Prime Minister Tony Blair's spokesman said the copying did not "take away from the core argument" of the dossier, which purported to detail how Iraq is blocking United Nations weapons inspectors.

Opponents of Blair's hawkish stance on Iraq said the case of the replica report was proof the government is not playing straight in making the case for a war on Saddam Hussein.

"It just adds to the general impression that what we have been treated to is a farrago of half-truths, assertions and over-the-top spin," lawmaker Peter Kilfoyle, a member of Blair's governing Labor Party, told British Broadcasting Corp. radio.

The document, posted Monday on Blair's Web site and later released to delegates at the United Nations in New York, claimed to be based in part on "intelligence material" and to give "up to date details" of Saddam's security and intelligence network.

Britain's Channel 4 news revealed Thursday that most of the document was taken, with little alteration, from published sources, including an article by Monterey- California-based researcher Ibrahim al-Marashi that appeared last September in the Middle East Review of International Affairs.

Passages several paragraphs long are identical in the two documents. Other sections contain very minor alterations, and at least one typographical error in al-Marashi's article is repeated in the dossier.

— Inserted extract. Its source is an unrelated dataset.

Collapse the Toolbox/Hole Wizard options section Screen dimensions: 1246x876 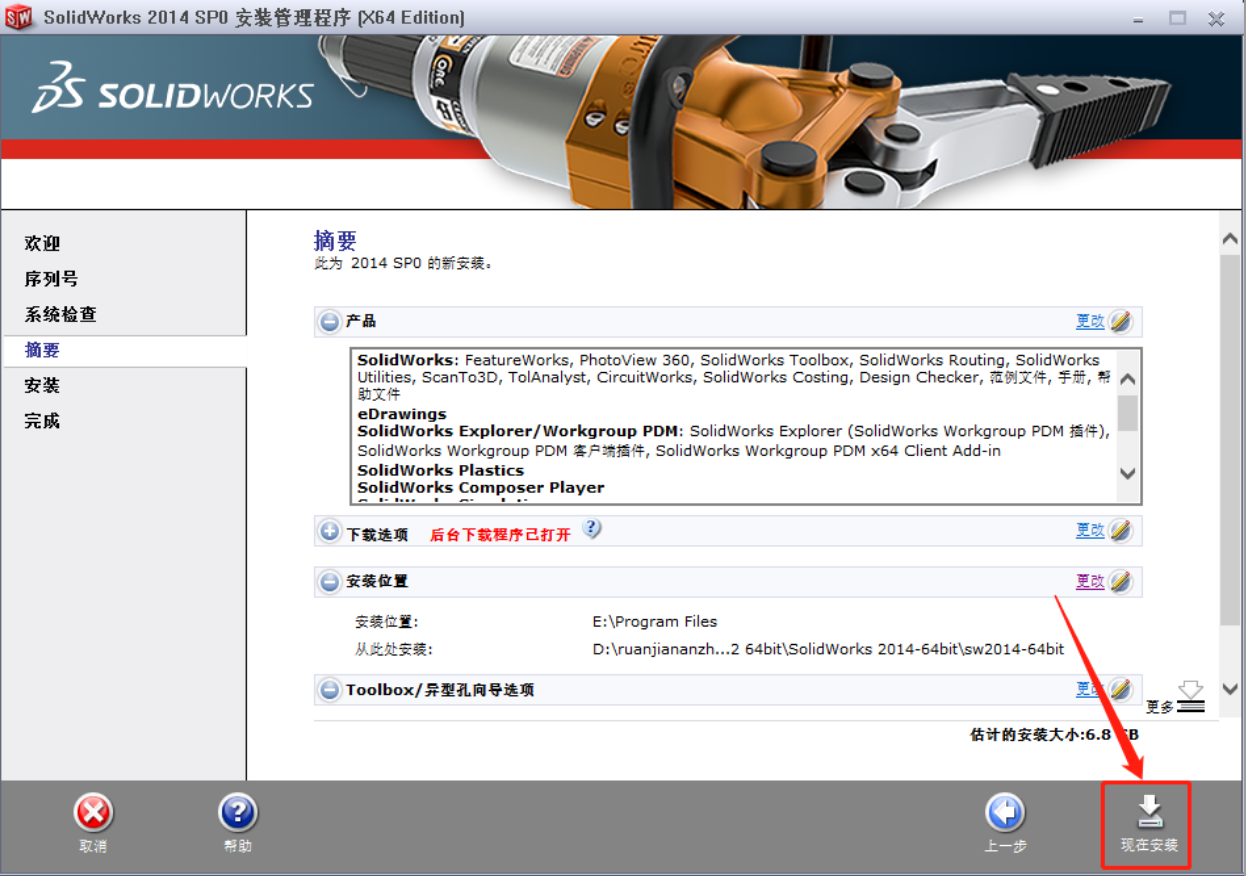click(x=329, y=690)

Al-Marashi, a research associate at the Center for Nonproliferation Studies in Monterey, said he had not been approached by the British government about using his work.

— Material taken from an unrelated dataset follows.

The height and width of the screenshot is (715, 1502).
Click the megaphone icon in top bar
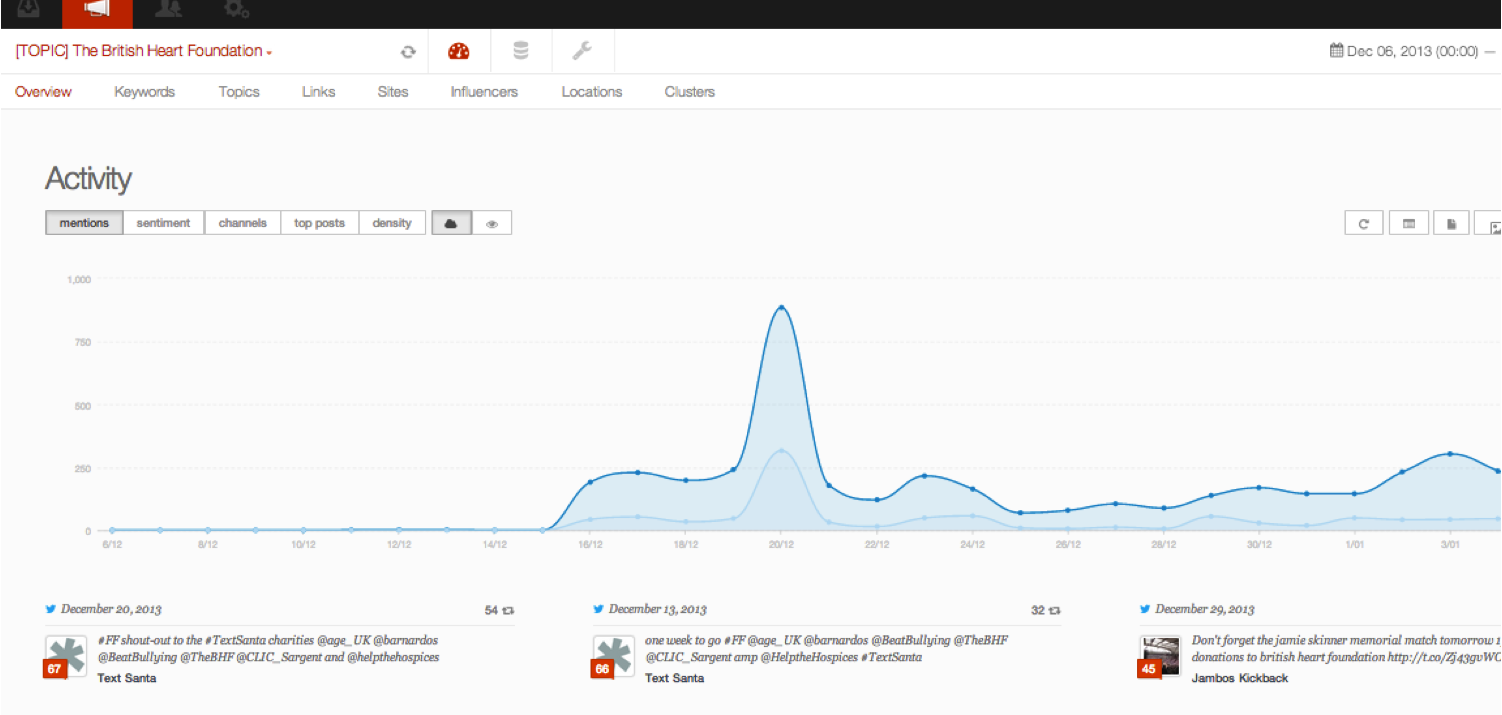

"It was a shock to me," he told The Associated Press.

Al-Marashi's article looked at Saddam's security apparatus over the past three decades, and drew information that was recent at the time of publication, as well as some that was years old, al-Marashi said.

The government said its dossier was based on "a number of sources, including intelligence material," but did not give details. Among other claims, its said Iraqi security agents had bugged every room and telephone of the U.N. weapons inspectors in Baghdad and had hidden documents in Iraqi hospitals, mosques and homes.

U.S. Secretary of State Colin Powell cited the dossier on Wednesday as he addressed the United Nations with evidence of Iraq's weapons programs.

"I would call my colleagues attention to the fine paper that United Kingdom distributed yesterday, which describes in exquisite detail Iraqi deception activities," Powell said.

Blair's spokesman said the sections of the report describing the current activities of Iraqi intelligence "are largely based on intelligence material," but conceded that the section on Iraq's security structure — 10 pages of the 19-page report — drew on al-Marashi's work, "which in retrospect we should have acknowledged."

"The fact that we used some of his work does not throw into question the accuracy of the document as a whole," he added.

Opposition politicians — and some from Labor — condemned the government's sleight of hand. Blair, a staunch supporter of U.S. President George W. Bush's tough line on Iraq, has released several dossiers over the past months as evidence that Saddam Hussein's regime is harboring chemical and biological weapons.

Menzies Campbell, foreign affairs spokesman for the opposition Liberal Democrats, said the affair was "the intelligence equivalent of being caught stealing the spoons."

Labor lawmaker Glenda Jackson, who has spoken against war with Iraq, said the document "is another example of how the government is attempting to mislead the country and Parliament on the issue of a possible war with Iraq.

"And of course to mislead is a Parliamentary euphemism for lying."